一棟マンション売却の価格はどのように決まるのか

一棟マンション売却の価格は、単純に建物の広さや築年数だけで決まるわけではありません。居住用の戸建てや分譲マンションと違い、一棟マンションは「収益を生む不動産」として見られるため、買主は購入後にどれくらい家賃収入を得られるかを重視します。そのため、売却価格を考えるうえでは、物件そのものの価値に加えて、収益性や将来性、管理状態などが大きく関係します。

特に重要になるのが、家賃収入と利回りです。たとえば、年間の家賃収入が高くても、空室が多かったり、修繕費がかかりすぎたりすると、買主にとって魅力は下がります。反対に、満室に近い状態で安定した収入があり、管理状況も良好であれば、築年数が多少経過していても評価されやすくなります。

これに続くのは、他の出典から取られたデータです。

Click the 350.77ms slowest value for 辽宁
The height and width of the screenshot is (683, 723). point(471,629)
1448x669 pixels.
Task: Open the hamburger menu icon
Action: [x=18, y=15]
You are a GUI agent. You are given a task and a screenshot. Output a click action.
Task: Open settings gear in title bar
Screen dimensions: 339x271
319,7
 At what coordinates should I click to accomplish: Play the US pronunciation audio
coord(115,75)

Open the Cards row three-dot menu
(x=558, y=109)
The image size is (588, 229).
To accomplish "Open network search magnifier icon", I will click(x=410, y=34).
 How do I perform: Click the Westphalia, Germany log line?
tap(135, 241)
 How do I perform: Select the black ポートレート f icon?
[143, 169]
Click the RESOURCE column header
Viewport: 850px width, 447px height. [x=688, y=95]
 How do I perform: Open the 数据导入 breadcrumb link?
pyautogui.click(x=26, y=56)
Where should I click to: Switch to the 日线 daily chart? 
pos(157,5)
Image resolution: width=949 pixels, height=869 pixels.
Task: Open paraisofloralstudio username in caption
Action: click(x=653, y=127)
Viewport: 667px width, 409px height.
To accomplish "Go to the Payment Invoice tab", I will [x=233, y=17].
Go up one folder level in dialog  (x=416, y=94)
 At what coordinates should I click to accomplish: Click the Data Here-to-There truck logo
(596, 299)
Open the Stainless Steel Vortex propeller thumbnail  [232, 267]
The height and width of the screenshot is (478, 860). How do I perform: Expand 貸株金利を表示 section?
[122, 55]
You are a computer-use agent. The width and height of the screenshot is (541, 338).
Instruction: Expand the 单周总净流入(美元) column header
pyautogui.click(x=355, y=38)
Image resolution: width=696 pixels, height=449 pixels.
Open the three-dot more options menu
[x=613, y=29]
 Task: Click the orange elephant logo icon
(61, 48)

一棟マンションの価格を判断する際には、主に次のような要素が見られます。

・年間家賃収入
・空室率
・築年数
・建物の状態
・立地条件
・周辺の賃貸需要
・修繕履歴
・管理状況
・土地の価値

このように、一棟マンション売却の価格の決まり方は、複数の条件が組み合わさって判断されます。特に初心者の方は「査定額が高い会社を選べばよい」と考えがちですが、実際には価格の根拠を理解することが大切です。なぜその金額になるのかを把握しておくことで、売却活動中の値下げ交渉にも冷静に対応しやすくなります。

収益性と利回りが価格に与える影響

一棟マンション売却で特に重視されるのが、収益性です。買主の多くは投資目的で購入を検討するため、「この物件を買うことで、どれくらい利益が見込めるか」を判断します。その際に使われる代表的な指標が利回りです。利回りとは、購入価格に対して年間の家賃収入がどれくらいあるかを示す割合のことです。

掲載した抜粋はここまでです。